> **Task directions**:
Extract the following lines verbatim, omitting the images.

> **Dataset extract**:
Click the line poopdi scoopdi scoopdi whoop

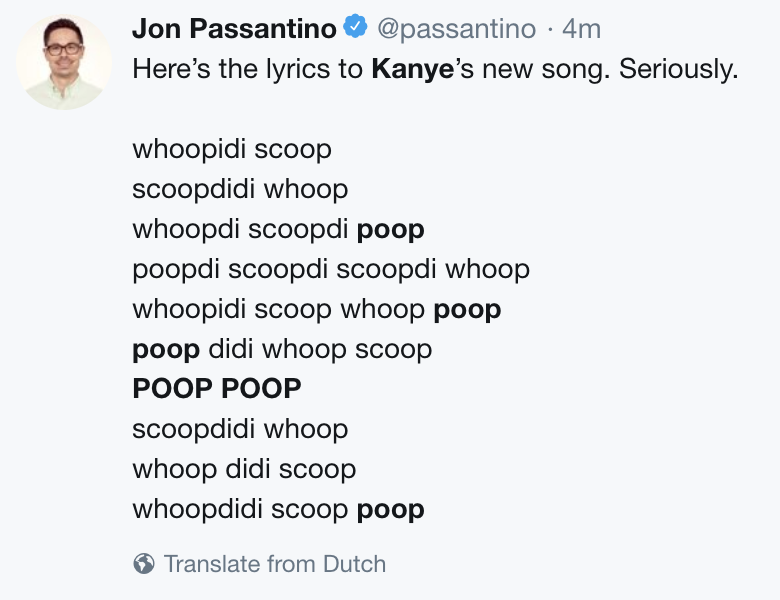click(x=331, y=270)
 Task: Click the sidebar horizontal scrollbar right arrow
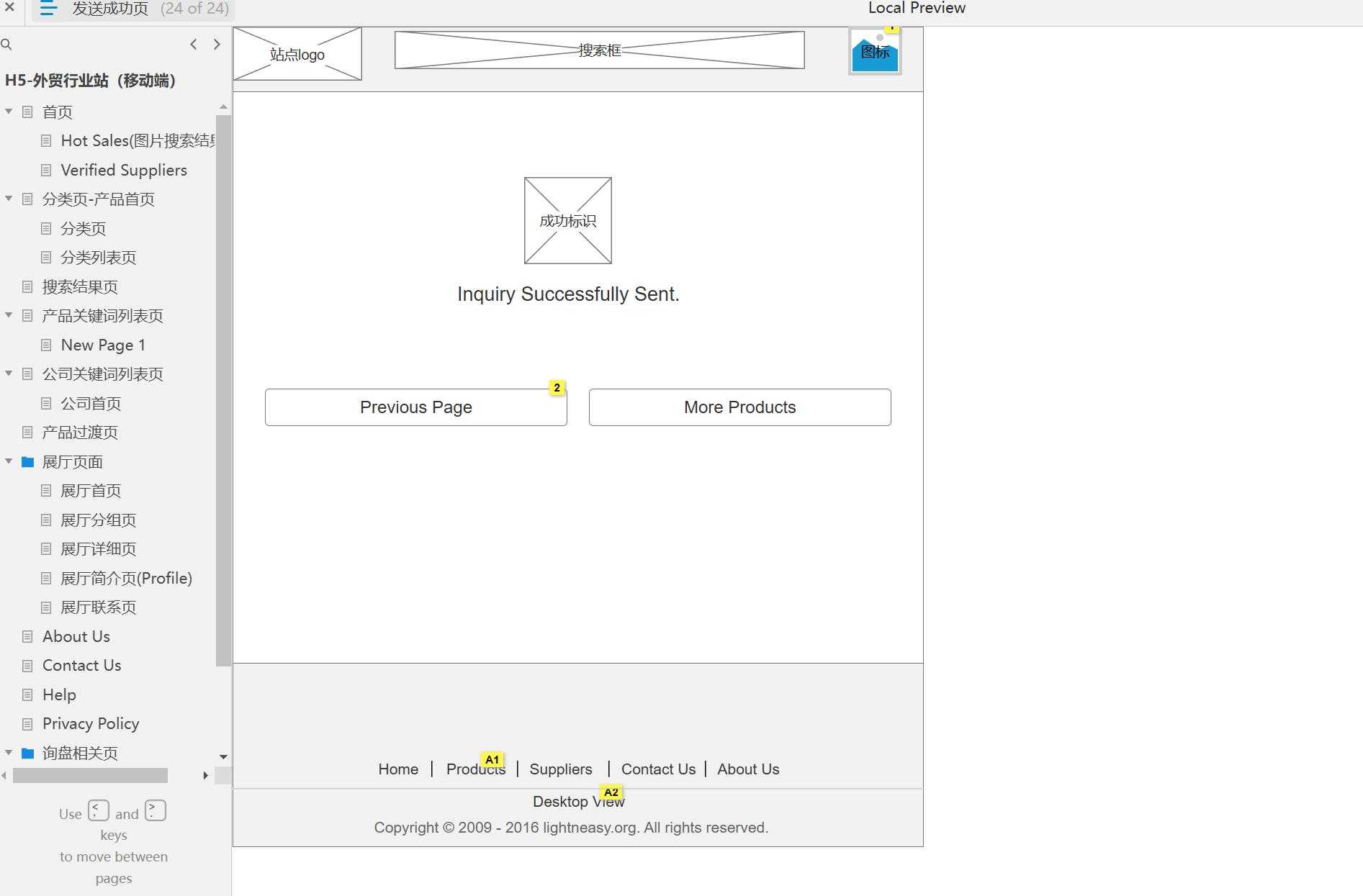tap(206, 776)
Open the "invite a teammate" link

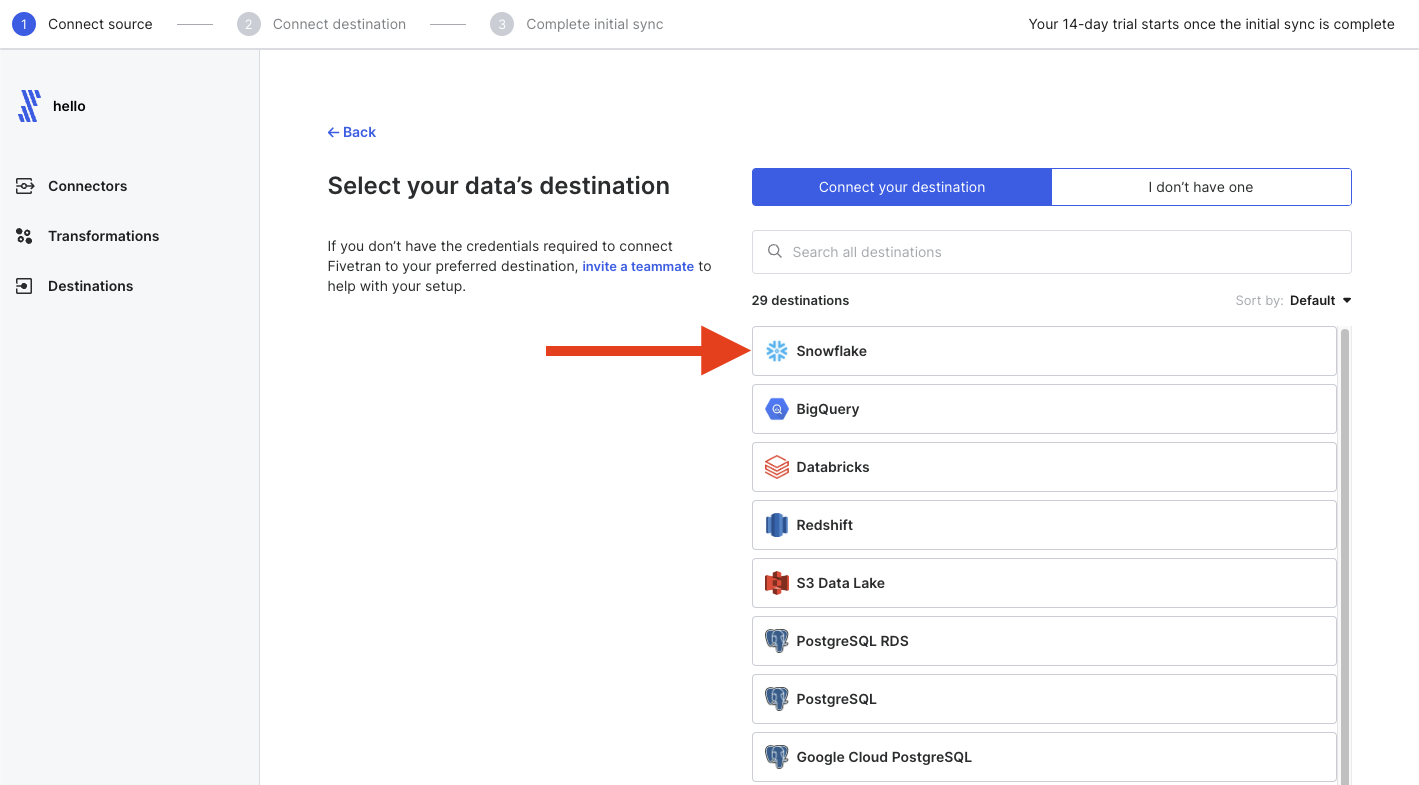(x=638, y=267)
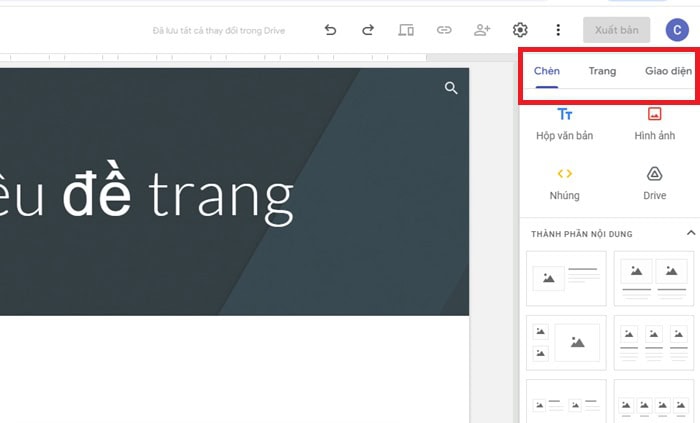
Task: Select the first content layout thumbnail
Action: [566, 276]
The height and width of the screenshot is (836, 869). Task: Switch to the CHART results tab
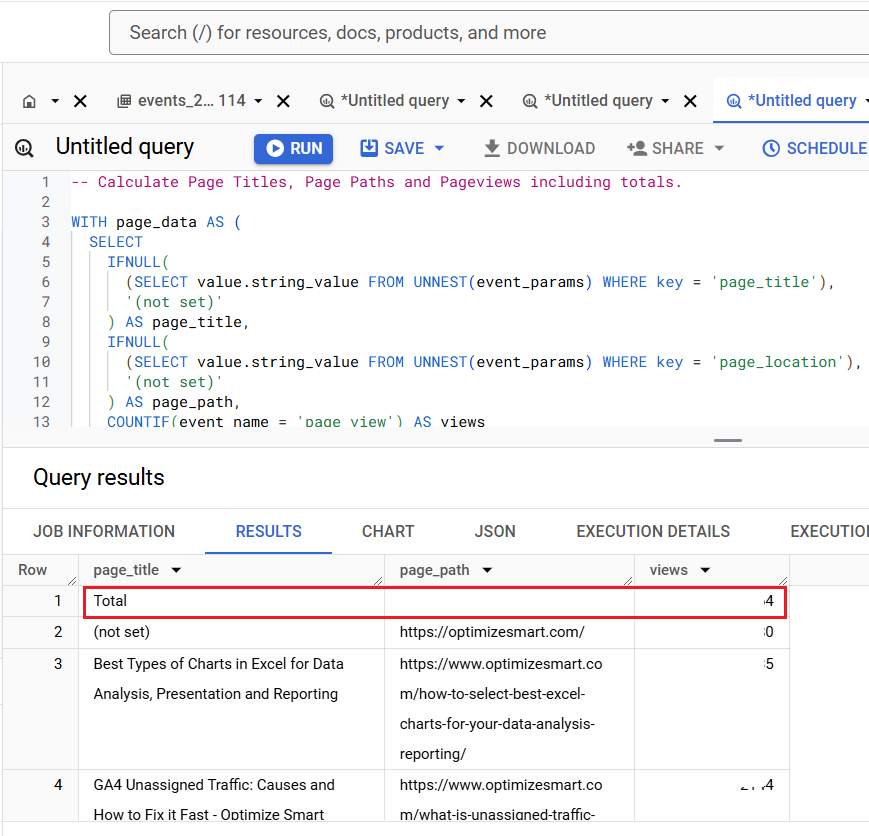388,531
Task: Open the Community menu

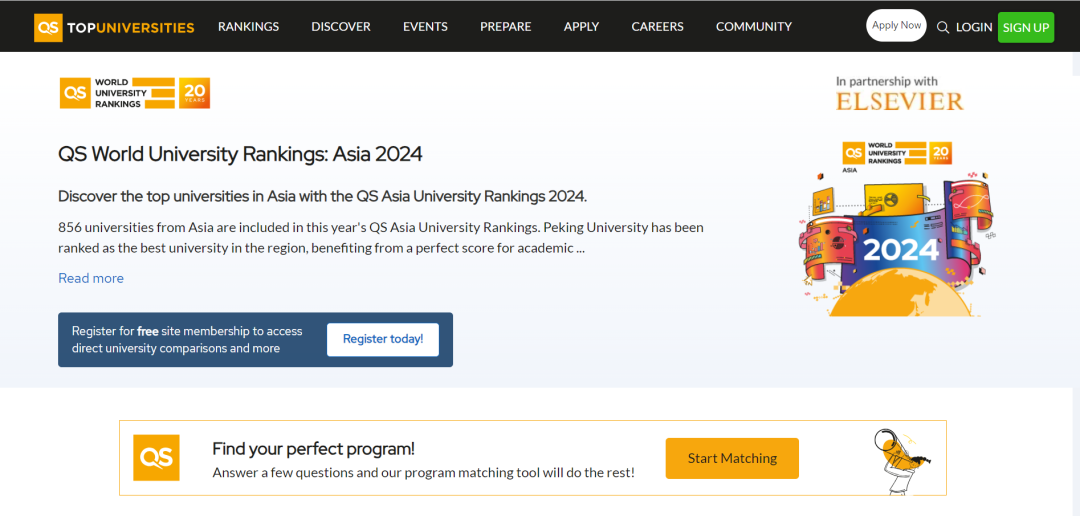Action: (753, 27)
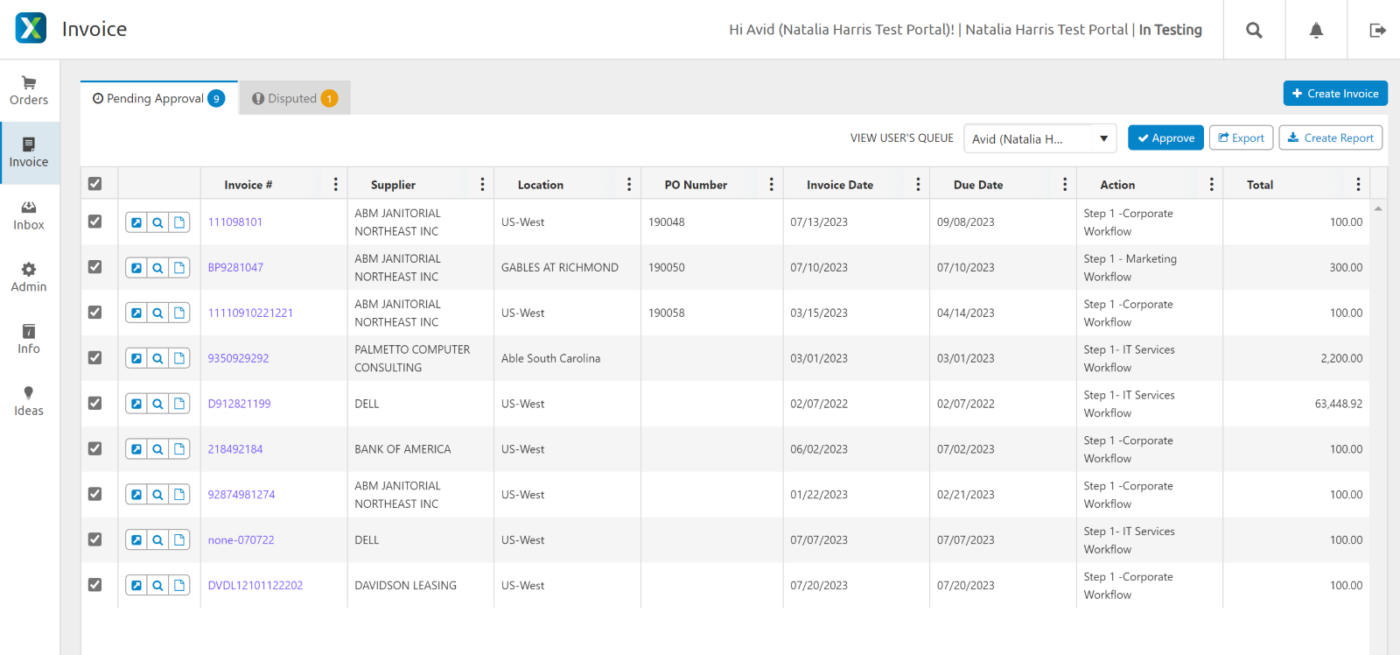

> **Solved exercise**:
Click the line poopdi scoopdi scoopdi whoop

click(x=331, y=270)
 Task: Click the sidebar horizontal scrollbar right arrow
tap(206, 776)
Open the "invite a teammate" link

(x=638, y=267)
Task: Select the first content layout thumbnail
Action: [566, 276]
The height and width of the screenshot is (836, 869). Task: Switch to the CHART results tab
388,531
Task: Open the Community menu

Action: (753, 27)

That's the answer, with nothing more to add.